Por Ana Garrote, abogada de Garrigues

*Articulo ganador del Certamen organizado con GAJ de Madrid

El camino hacia la mejora y modernización de la Administración de Justicia española es largo y sinuoso, pero no es intransitable. De entrada, porque somos muchos los que confiamos en ella, y los que tenemos la inmensa suerte de trabajar cada día con la ilusión de que la balanza se incline de nuestro lado.

La colaboración de todos es imprescindible.

Los abogados, sobre todo los más jóvenes, tenemos en nuestras manos una parte de la responsabilidad. Desde nuestros despachos, podemos empeñarnos en hacer escritos que, transmitiendo la misma solidez jurídica, sean menos extensos; o podemos poner ahínco en incentivar el uso de las nuevas tecnologías que sin duda agilizarían la Administración de Justicia, pero que aún miramos desde lejos y con recelo. Como colectivo, es nuestra responsabilidad hacer ver a las autoridades competentes que la modernización de la Justicia no es ningún desiderátum de adorno en cualquier programa electoral al uso, sino que es una necesidad, un imperativo impostergable que, cuando se haga efectivo, redundará en una fortificación del Estado de Derecho. Y en la relación con el cliente, nuestro buen juicio es decisivo: es nuestro deber (como siempre lo ha sido) informar a los clientes acerca de la viabilidad de sus reclamaciones, y evitar litigios quiméricos que, ni para la Administración de Justicia, ni para el justiciable, resultan rentables en ningún orden.

La interacción con los Jueces también juega un papel importante.
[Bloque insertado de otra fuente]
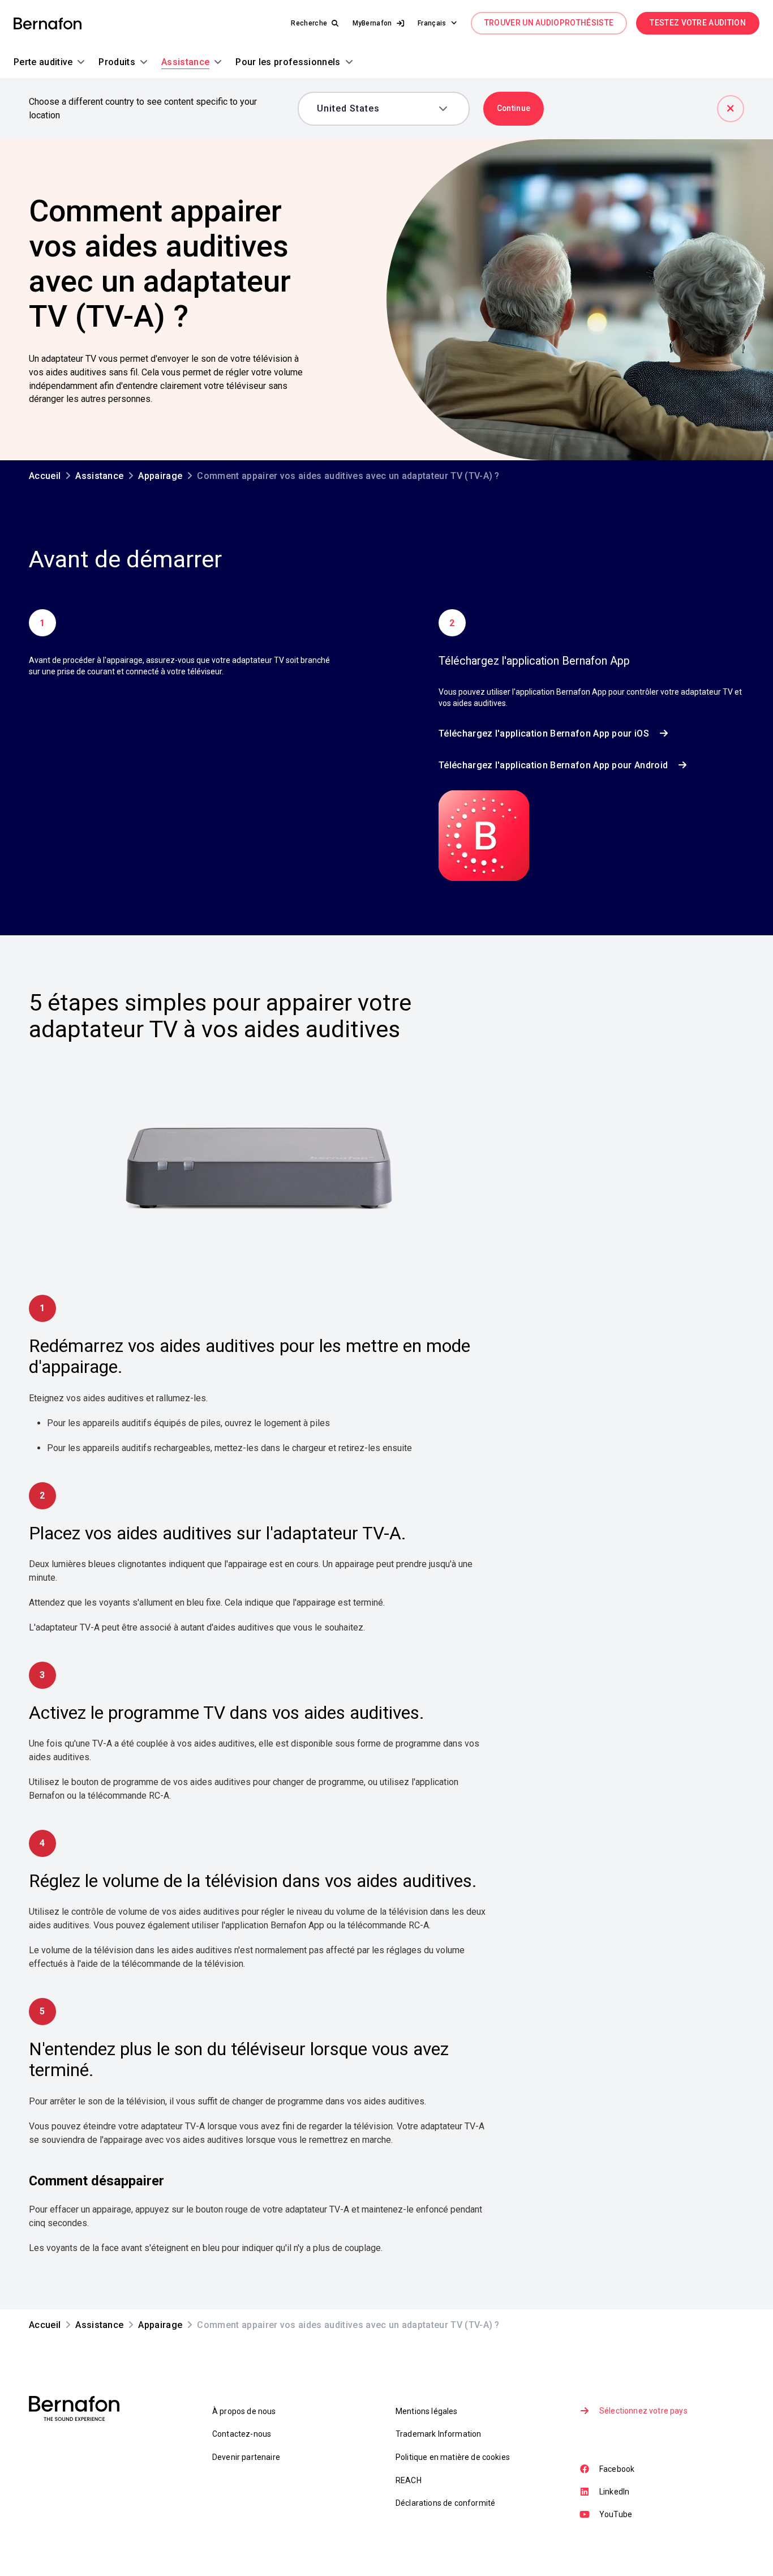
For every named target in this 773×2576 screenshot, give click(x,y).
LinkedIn (614, 2491)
En la aplicación que hacen de los cuerpos legislativos está la esencia de la Justicia. Los Jueces, como individuos independientes e imparciales, han de poder gestionar el escaso tiempo del que disponen, priorizando dentro de los límites de la igualdad, dirigiendo a quienes dependen de ellos, y expresando –con todo el ahínco que su posición les deje– cuáles son sus necesidades, dónde están las trabas, y qué les es preciso para que su tarea diaria no se convierta en una lucha de David contra miles de Goliats. Y somos los abogados más jóvenes, que tenemos el contacto diario con Sus Señorías, los que, en tanto sufridores de las muchas carencias de medios materiales y personales de los Juzgados, y desesperados ante la dilación de nuestros asuntos, tenemos que alzar las voces desde el estrado para identificar los problemas, bien que con el ánimo constructivo que toda tarea de modernización y mejora requiere.

Y el Consejo General del Poder Judicial debe también escuchar estas súplicas. La ciencia matemática al servicio de la Justicia puede ser un medio interesante para lograr mejoras. Las estadísticas de la carga de trabajo de los Juzgados, a efectos de un mejor reparto de los asuntos, son un ejemplo. Las aplicaciones informáticas avanzadas –que no dejan de ser matemática en su esencia más pura–, otro. Y la ordenación, enumeración, y sistematización de los asuntos por materias, a efectos de considerar la creación de Juzgados especializados y su número, uno más.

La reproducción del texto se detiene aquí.